Propably facial numbness may be <<desirable>> because patients experienced numbness have better pain relief (Cheuk et al., 2004). Facial numbness seems not to have a correlation with imaging quality (axial MRI plane), presence of compression or brainstem radiation dose in the trial of Cheuk (Cheuk et al., 2004) thus the result of GKS is not affected by these factors. But there is a correlation between visuable through MRI compression of the nerve and treatment response. Patients with compression experienced a better treatment result (Cheuk et al., 2004).

It remains to be explained whether an atrophy of the trigeminal nerve explored in the operation plays a vital role in the pathogenesis of TN (Sindou et al., 2002). According to many researchers if the length of the nerve radiated increases this is associated with a higher percentage of patients experiencing side-effects after GKS.

Pain relief: Sheehan et al. (2005) reported pain relief in 44% of the patients and in 70% after 3 years, suggesting GKS as an option with less invasive approach and side-effects.
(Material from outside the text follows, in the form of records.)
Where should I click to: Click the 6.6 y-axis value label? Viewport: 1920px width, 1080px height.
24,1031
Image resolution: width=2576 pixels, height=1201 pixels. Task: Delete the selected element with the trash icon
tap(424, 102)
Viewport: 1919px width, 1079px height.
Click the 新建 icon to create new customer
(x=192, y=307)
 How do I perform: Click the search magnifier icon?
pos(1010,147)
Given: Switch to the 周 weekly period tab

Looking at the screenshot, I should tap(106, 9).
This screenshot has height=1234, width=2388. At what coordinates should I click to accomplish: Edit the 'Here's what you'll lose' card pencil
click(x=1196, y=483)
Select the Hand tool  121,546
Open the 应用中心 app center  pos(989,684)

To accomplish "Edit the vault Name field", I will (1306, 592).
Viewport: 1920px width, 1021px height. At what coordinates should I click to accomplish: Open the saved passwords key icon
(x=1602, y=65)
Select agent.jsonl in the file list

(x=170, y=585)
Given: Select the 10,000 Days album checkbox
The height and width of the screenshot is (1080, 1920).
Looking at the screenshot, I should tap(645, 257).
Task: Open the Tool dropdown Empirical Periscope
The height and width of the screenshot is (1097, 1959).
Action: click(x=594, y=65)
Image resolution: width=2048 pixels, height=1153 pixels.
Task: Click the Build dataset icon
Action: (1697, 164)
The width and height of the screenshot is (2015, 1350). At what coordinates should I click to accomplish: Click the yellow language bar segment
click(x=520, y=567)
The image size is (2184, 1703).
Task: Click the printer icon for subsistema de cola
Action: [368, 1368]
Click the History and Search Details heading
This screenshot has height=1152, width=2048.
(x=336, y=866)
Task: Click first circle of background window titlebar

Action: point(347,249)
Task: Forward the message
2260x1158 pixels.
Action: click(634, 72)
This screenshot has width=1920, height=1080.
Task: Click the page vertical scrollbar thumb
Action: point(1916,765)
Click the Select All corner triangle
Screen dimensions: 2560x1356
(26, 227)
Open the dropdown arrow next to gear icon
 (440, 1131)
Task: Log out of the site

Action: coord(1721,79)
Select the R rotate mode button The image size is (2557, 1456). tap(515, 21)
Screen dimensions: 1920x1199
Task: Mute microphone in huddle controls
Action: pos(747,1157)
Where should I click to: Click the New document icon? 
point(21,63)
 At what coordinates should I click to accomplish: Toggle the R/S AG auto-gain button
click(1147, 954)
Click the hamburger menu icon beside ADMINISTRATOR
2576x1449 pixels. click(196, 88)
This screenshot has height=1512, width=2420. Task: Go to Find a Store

According to Cheuk et al. (2004) 89.6% of the patients had an improvement in pain class. Pain relief ranging from 33-90% was reported by the National Institute for Health and Clinical Excelence in the UK (Melis and Secci, 2007).

Glycerol Rhizotomy (GR) versus GKS: According to a clinical trial of Henson et al. (2005) patients undergoing GR experienced:

Pain relief after 24 h compared to GKS patients who experienced pain relief after a median time of 3 weeks
GR patients experienced in 45-51% of the cases side effects, reported only in 7-14% of the GKS group, having also a higher morbidity than the GKS patients
Treatment failures where also higher in the GR group.

CONCLUSION

The most important aspect in case of a trigeminal neuropathy is the correct diagnosis. In case of AO dental treatment is unnecessary and pharmaceutical treatment has a satisfactory result. TN is treated according to the medical history of the patients, classifying them with refractory to pharmaceutical approaches pain as candidates for GKS. If an immediate pain relief is wanted GR is also an option if the possible side-effects and failure of the procedure are taken into account. It depends on the medical skills of the physician to choose the right method and relief the patient from pain causing minimal side effects.